Parameterize Your Processing¶

Deploy code across multiple environments using variables to eliminate configuration changes.

Enterprise data analytic pipelines need to be flexible enough to incorporate different runtime conditions. Which version of the raw data should be used? Is the data directed to production or testing? Should records be filtered according to some criterion? Should a specific set of processing steps in the workflow be included or not? To increase development velocity, these options need to be built into the pipeline as options.

A robust pipeline design will allow the engineer or analyst to invoke or specify these options using parameters. In software development, a parameter is some information (e.g. a name, a number, an option) that is passed to a program that affects the way that it operates. Parameters allow code to be generalized so that it can operate on a variety of inputs and respond to a range of conditions.

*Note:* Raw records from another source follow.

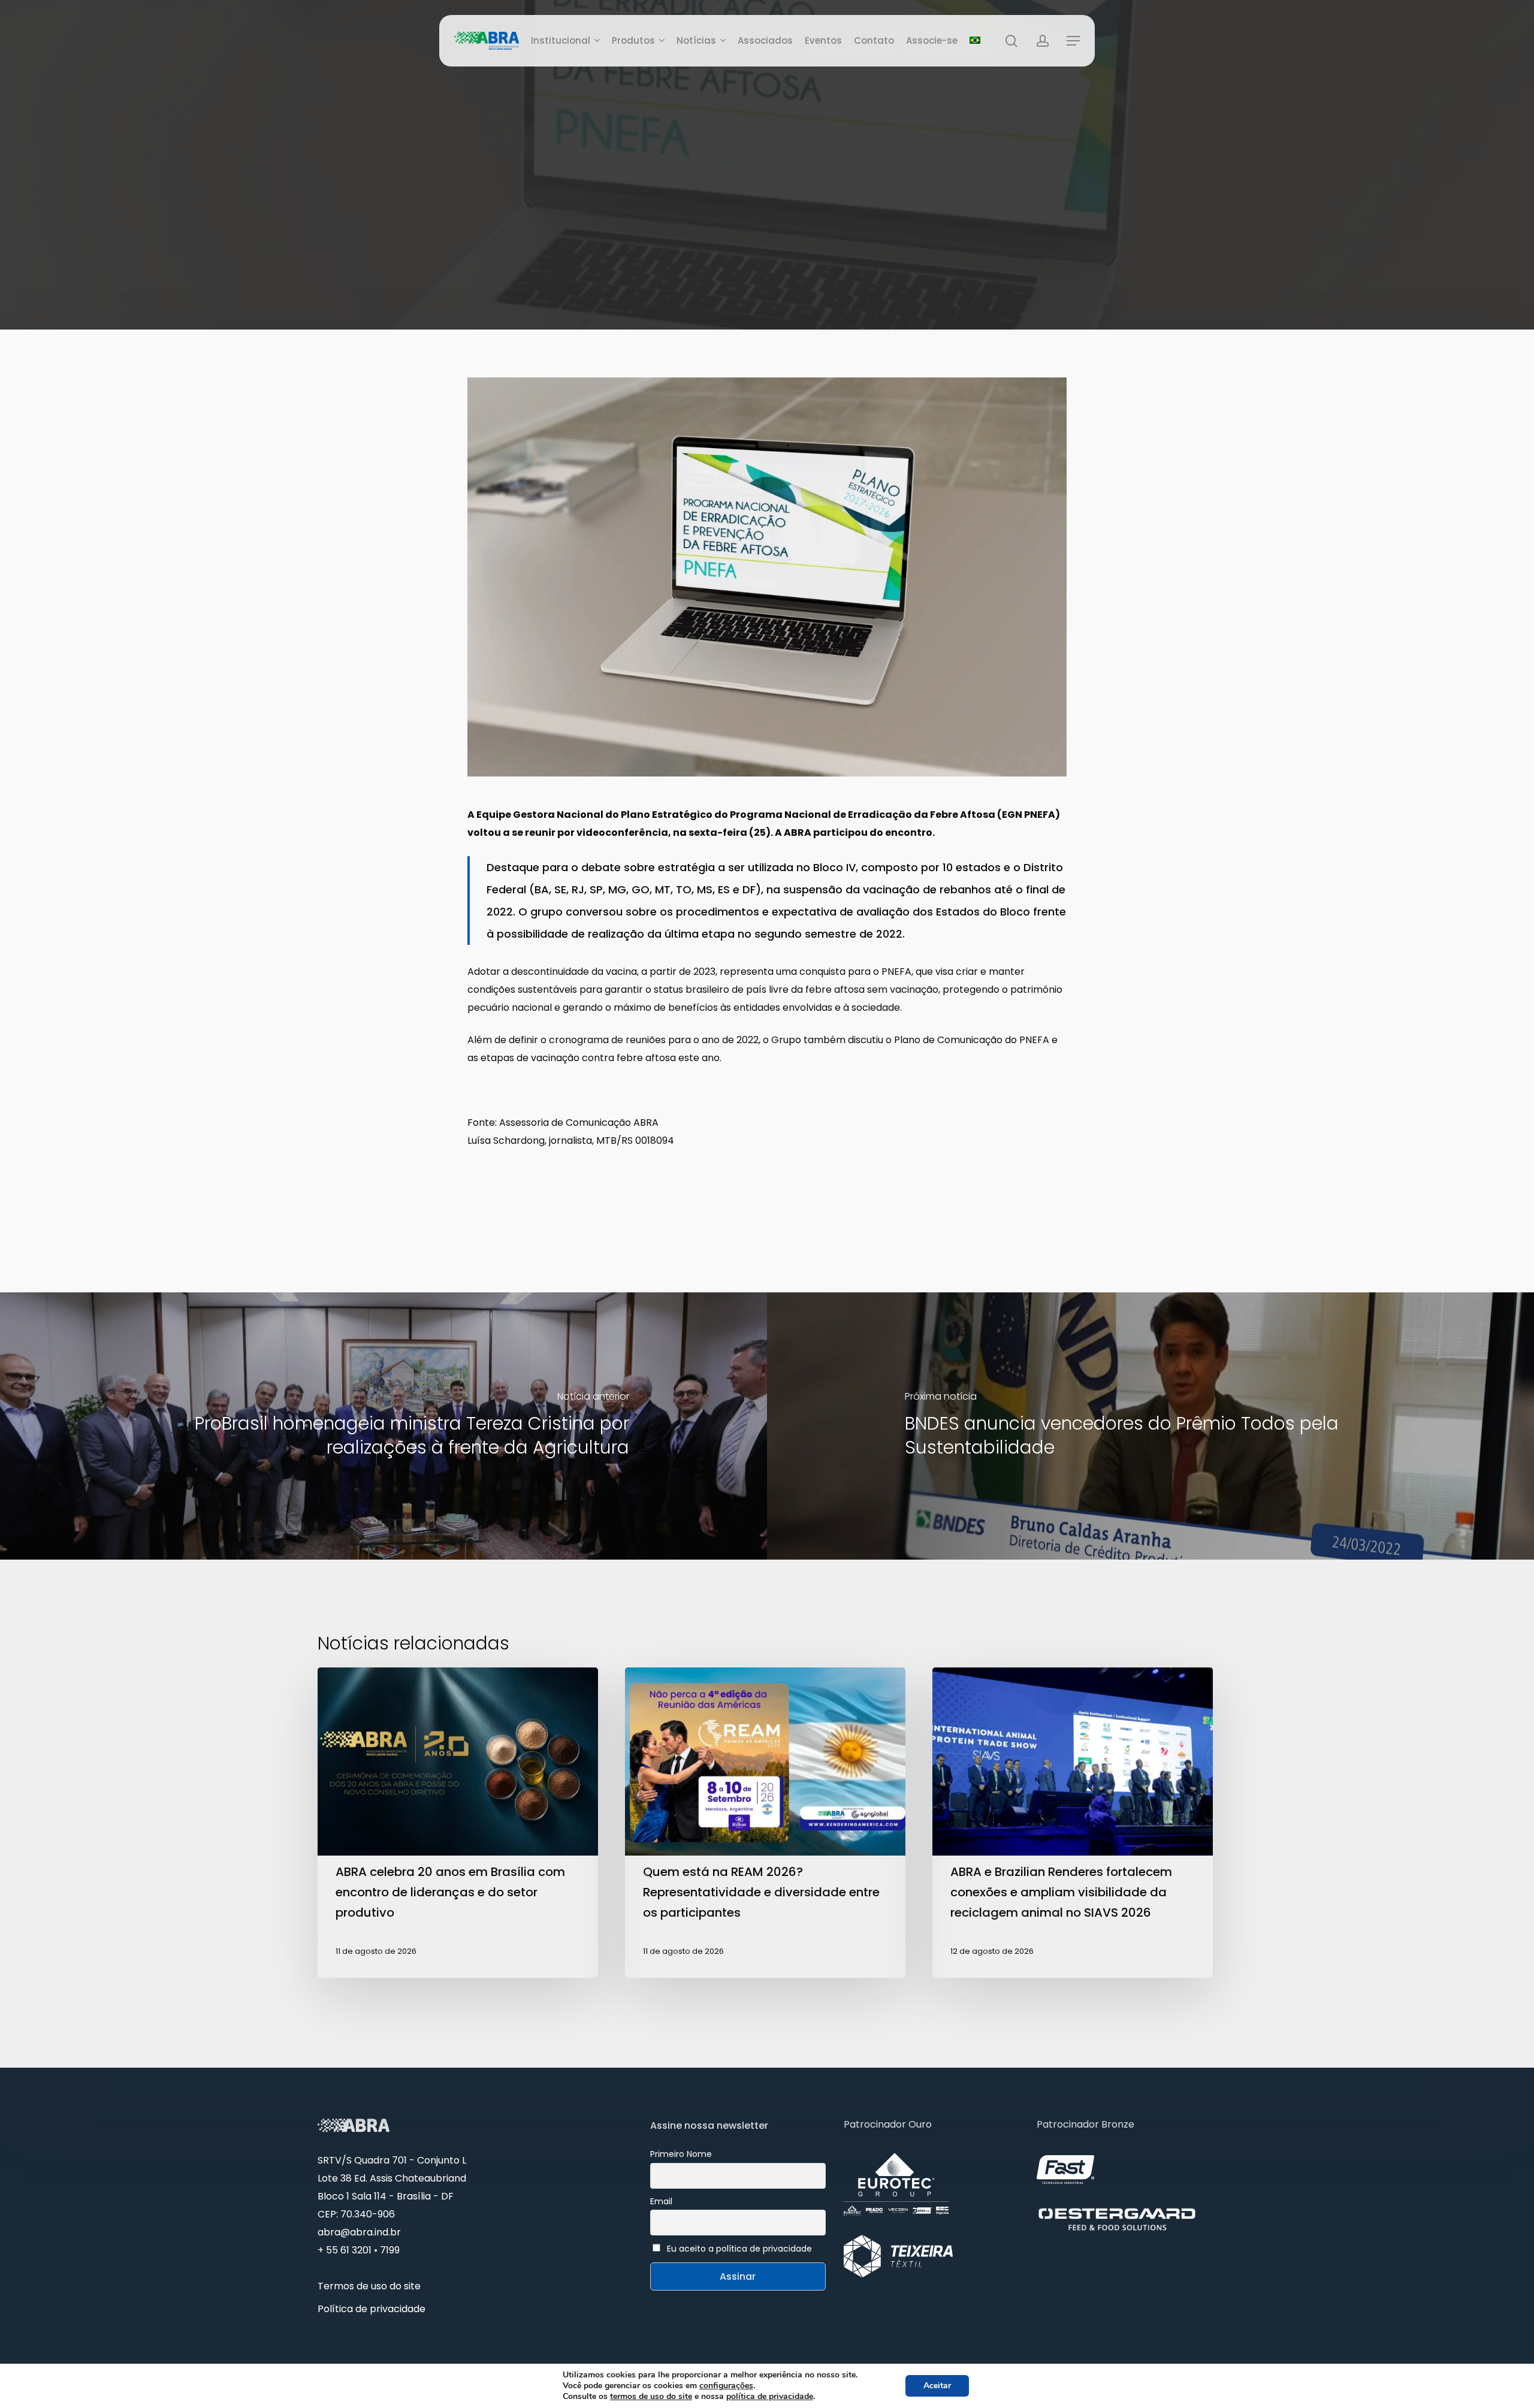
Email (661, 2201)
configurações (726, 2385)
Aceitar (937, 2385)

Parameters can also be used to improve productivity. Consider a preprocessing run that performs an operation on some data. After running for several hours, it stops unexpectedly due to an error. An inflexible program might need to be restarted at the beginning, losing several hours of processing. A program using parameters could be designed to be restarted at any specified point, in this case where the processing left off. Using parameters, the program completes the processing in much less time.

Parameters allow the data analytic pipeline to be designed to accommodate different runtime circumstances. This flexibility is critical for DataOps which seeks to make analytics more responsive to the needs of the organization.

Why parameterize?¶

Parameters and named sets of parameters will increase your velocity.
With parameters you can vary:
- Inputs (you can make a time machine).
- Outputs.
- Steps in the workflow.